→ **SOURCE INFORMATION**:
● ● ● ● ● ● ●

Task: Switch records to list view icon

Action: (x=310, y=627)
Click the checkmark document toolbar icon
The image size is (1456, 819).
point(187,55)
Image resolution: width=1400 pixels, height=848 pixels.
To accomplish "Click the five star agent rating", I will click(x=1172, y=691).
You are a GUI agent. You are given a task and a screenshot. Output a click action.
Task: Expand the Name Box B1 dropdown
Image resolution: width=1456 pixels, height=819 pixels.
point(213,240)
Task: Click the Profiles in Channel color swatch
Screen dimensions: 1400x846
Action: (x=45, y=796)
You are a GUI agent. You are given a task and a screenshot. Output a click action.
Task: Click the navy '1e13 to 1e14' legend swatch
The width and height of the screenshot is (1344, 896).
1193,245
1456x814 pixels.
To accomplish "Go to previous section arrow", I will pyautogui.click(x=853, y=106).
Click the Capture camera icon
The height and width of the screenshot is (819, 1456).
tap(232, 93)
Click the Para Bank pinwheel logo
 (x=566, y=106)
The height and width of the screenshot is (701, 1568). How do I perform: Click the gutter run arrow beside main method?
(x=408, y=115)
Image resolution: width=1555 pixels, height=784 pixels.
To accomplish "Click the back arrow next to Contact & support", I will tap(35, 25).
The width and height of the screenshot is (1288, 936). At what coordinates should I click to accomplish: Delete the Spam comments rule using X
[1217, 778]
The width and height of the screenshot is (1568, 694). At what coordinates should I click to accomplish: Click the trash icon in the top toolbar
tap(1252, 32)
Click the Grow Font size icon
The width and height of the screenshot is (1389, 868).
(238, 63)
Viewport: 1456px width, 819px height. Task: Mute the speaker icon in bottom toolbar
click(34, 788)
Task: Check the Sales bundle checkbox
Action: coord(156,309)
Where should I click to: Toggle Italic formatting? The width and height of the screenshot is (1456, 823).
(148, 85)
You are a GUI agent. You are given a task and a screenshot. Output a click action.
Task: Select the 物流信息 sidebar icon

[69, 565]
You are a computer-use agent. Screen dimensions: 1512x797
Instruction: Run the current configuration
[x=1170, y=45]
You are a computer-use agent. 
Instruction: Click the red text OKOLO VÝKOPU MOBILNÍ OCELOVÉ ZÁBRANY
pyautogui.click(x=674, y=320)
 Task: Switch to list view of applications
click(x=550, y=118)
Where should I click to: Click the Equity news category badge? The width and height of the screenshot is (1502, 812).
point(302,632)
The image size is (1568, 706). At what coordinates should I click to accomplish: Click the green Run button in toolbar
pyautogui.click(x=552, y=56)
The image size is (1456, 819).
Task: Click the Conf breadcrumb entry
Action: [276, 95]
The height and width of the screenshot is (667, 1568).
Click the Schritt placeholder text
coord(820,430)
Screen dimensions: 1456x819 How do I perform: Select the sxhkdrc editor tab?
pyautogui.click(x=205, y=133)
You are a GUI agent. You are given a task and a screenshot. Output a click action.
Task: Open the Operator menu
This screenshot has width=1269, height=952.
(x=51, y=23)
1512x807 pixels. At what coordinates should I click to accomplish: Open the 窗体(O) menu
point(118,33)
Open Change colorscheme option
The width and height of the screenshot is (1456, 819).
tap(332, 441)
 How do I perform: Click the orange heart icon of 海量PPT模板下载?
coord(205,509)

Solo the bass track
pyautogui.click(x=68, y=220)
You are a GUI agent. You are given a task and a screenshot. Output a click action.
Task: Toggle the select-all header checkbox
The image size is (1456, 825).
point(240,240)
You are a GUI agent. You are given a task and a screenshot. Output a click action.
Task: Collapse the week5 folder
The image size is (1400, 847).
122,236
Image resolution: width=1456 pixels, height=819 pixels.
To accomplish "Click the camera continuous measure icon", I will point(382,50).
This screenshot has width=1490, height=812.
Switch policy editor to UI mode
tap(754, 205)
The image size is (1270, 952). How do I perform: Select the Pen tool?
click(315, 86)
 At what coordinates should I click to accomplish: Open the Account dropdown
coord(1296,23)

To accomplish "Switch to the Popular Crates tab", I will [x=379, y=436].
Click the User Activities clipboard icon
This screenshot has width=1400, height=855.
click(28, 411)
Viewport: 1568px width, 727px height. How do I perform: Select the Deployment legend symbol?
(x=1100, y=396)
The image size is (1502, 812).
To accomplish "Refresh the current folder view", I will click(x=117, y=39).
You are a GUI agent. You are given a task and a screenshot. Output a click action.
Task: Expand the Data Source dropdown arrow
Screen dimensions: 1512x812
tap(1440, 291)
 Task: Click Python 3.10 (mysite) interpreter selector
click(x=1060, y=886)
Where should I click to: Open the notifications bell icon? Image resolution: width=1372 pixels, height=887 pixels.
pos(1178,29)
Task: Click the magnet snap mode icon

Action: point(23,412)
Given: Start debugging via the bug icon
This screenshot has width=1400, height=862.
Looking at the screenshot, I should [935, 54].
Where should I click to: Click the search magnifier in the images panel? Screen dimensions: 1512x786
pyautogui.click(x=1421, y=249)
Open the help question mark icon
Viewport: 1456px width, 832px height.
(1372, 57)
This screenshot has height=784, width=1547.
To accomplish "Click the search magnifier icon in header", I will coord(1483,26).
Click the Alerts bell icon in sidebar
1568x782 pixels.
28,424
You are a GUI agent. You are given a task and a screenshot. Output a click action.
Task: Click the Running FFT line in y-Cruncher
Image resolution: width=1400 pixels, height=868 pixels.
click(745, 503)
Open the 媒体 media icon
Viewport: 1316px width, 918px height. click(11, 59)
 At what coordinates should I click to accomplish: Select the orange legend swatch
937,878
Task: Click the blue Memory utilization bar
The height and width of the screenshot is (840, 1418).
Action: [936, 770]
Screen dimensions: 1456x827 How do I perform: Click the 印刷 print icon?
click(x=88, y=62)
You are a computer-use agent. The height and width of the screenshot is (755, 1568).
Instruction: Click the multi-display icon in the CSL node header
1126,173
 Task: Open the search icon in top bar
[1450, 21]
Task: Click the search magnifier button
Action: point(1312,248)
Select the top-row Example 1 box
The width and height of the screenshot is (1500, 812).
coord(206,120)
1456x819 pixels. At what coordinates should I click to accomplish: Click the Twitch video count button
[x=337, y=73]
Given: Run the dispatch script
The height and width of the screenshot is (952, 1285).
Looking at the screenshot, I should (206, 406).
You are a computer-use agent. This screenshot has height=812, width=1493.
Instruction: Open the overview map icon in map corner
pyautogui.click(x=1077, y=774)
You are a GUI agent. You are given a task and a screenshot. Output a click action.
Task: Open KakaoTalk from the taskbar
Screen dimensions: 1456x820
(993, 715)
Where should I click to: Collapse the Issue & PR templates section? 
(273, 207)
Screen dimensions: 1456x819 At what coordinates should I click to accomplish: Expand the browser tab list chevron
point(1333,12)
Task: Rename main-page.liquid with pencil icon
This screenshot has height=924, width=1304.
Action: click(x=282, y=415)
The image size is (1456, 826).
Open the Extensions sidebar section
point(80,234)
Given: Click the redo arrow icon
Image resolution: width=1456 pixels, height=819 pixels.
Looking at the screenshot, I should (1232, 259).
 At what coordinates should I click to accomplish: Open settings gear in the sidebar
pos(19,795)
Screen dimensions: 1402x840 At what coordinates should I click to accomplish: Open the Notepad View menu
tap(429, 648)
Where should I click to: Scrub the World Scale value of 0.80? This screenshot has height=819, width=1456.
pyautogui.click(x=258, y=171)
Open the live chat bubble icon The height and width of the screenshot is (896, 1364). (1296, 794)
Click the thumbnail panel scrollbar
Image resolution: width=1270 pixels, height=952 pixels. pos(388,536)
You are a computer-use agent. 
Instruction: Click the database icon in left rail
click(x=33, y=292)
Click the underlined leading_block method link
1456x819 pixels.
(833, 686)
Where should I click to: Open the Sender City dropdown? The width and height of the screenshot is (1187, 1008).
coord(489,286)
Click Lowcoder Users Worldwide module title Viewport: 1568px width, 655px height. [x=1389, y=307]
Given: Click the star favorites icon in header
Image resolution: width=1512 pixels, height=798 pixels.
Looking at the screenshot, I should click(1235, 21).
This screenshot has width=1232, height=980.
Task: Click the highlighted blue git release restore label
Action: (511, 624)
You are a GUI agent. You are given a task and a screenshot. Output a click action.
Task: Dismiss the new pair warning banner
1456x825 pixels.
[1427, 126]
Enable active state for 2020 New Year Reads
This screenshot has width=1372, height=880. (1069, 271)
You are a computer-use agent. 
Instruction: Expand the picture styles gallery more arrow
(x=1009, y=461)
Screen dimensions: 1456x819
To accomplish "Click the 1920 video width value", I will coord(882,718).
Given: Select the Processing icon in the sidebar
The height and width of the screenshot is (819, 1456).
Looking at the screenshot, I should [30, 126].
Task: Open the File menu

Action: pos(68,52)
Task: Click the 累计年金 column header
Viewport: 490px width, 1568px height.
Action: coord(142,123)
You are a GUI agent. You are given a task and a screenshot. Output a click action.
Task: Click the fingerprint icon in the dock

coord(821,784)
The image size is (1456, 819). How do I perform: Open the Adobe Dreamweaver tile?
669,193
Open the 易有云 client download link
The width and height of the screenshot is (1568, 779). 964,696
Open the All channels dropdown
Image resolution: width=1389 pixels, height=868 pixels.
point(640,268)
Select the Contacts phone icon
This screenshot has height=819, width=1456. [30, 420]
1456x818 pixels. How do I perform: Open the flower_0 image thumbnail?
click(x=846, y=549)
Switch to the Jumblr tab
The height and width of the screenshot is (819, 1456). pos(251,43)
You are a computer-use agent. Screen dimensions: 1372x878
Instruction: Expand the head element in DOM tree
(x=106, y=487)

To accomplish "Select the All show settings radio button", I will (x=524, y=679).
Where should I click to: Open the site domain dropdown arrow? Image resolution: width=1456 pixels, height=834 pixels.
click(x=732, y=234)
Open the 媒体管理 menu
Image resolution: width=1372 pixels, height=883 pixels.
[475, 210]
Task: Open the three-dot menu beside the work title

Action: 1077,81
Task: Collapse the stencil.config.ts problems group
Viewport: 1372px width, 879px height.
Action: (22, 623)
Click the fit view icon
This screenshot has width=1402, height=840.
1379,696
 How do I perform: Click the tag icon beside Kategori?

● ● ● ● ● ● ●

→ **HOW TO COMPLETE THIS TASK**:
Only the count is needed: the number of lines in the data that include the word "camera".

→ **RESPONSE**:
2